Gene-based annotation

Integrases were identified in phages in 5 of the genera. The phages in NCVICG_12 (2 phages), NCVICG_24 (4 phages), and NCVICG_31 (1 phage), were identified as encoding integrases based on annotations with iterative jackhmmer searches with PF00589 phage integrase seed alignment, and by EggNOG-mapper and InterProScan annotation. The phages in NCVICG_23 and NCVICG_28 were identified as encoding PF00239 family integrases based on InterProScan annotation. The phages in NCVICG_41 (7 phages) were identified as encoding a Mu-like transposase, PF02914, on the basis of InterProScan annotations. Iterative jackhmmer searches with N15 phage linear plasmid maintenance gene SopA (NP_046923.1) and E. coli ParA (AAA99230.1) yielded no hits to any of the Nahant Collection phages. Finally, phages in 19 genera in the collection encode genes with transcriptional repressor domains represented by IPR010982, IPR010744, IPR001387, IPR032499.

Viral genome clustering

To understand how the diversity of viral genomes in the Nahant Collection is organized, we use the VICTOR classifier32, which determines genome to genome distances between concatenated amino acid sequences of viral proteomes using the Genome-BLAST Distance Phylogeny method86 and clusters these using OPTSIL87 and criteria optimized by benchmarking to reference ICTV prokaryotic virus taxonomic units available at the time of the development of the tool32, with the fraction of links required for cluster fusion of 0.588. Average support values for the phylogenomic trees using the d0, d4, and d6VICTOR formulas were 49%, 31%, and 51%, respectively, and results presented here were those derived from the d6 formula, for which 171 species-level and 49 genus-level clusters. VICTOR taxonomy assignments for all phages included in the analysis are provided in Supplementary Data 1 sheet B, where they are identified as phageSet283. Genome diagrams of all phages ordered by VICTOR distance are shown in Supplementary Data 8 (with all genes colored by and labeled based on the protein cluster number to which they belong) and Supplementary Data 9 (with only recombinases highlighted), these figures were generated in R v.3.6.1 with the packages genoPlotR v.0.8.10, ape v.5.4-1, and readr v.1.3.1.

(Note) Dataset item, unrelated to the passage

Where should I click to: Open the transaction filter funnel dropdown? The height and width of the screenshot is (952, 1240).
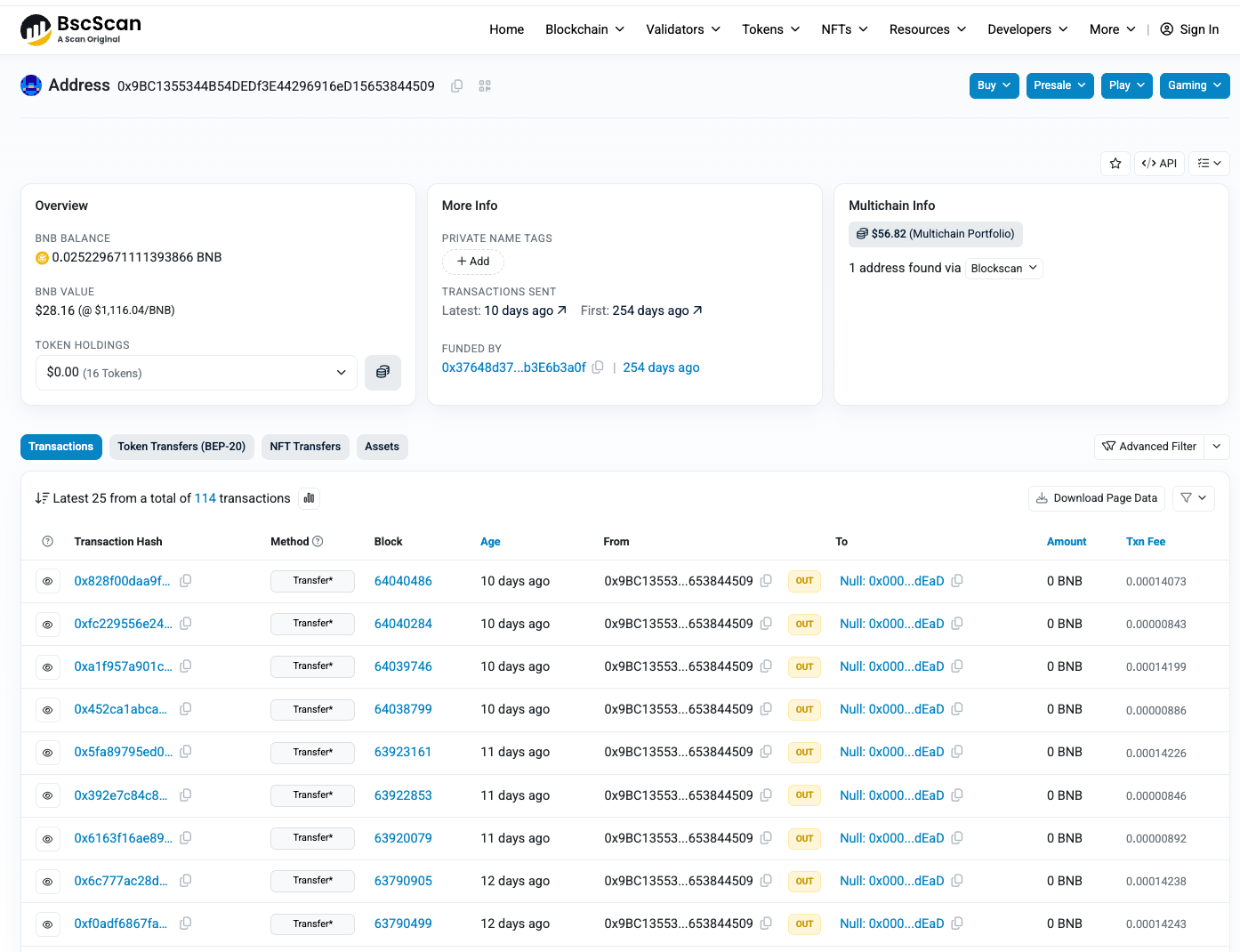click(1193, 498)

Viral genome relatedness to previously described phages

To assess the robustness of the predicted VICTOR-based genus level groupings and their relation to previously identified viruses with known hosts we clustered the Nahant Collection phages with previously described phage genomes. We use the curated list of NCBI phage genomes generously provided as a public resource by the laboratory of Andrew Millard (16,103 phage genomes: http://s3.climb.ac.uk/ADM_share/crap/website/26Aug2019_phages.gb.gz; methods now published89). We reduced the full list of 16,103 phage genomes to 10,663 genomes based on 95% identity clustering using the dedupe.sh tool in BBtools; we then added Nahant Collection phages (identified as phageSet283 in Supplementary Data 1 sheet B) not already included in the list, yielding a total of 10,722 phage genomes (see Supplementary Data 4 sheet A for a list of all phage genome accessions included). We next used vConTACT2 v.0.9.1029 to predict viral genome clusters (vcontact -raw-proteins $rawprots -rel-mode ‘Diamond’ -proteins-fp $gene2genome -db ‘ProkaryoticViralRefSeq94-Merged’ -pcs-mode MCL -vcs-mode ClusterONE -c1-bin /home/k6logc/miniconda3/bin/cluster_one-1.0.jar -output-dir $outdir; see Supplementary Data 4 sheet B for full clustering output for all members).

The vConTACT2 analysis allowed us to identify 47 previously described phages that belong to 17 Nahant Collection VICTOR genera; none of these were found to be members of the same species as Nahant phages when examined together with VICTOR (Supplementary Data 4 for information about 47 previously described phages). The majority of previously described phages in Nahant Collection VICTOR genera also infected hosts in either the Vibrionaceae or Shewanellaceae (a second family of hosts also represented in this study), consistent with a previous finding that phage genera are specific to host families32. However, in 4 of the 17 genera, previously described phages had hosts in Gammaproteobacterial orders that were non-Vibrionales, including the Enterobacterales, Aeromonadales, Pasteurellales, and Alteromonadales. The genus of phages for which previous isolates had the most diverse hosts (NCVICG_31) contains phages that, in the 2019 taxonomy revision by the International Committee on the Taxonomy of Viruses, were assigned to multiple genera within the phage subfamily Peduovirinae; and was represented in the Nahant Collection by only a single phage – the sole case in this study of isolating a host-derived prophage (as the result of a prophage forming a plaque on its own host in the bait assay).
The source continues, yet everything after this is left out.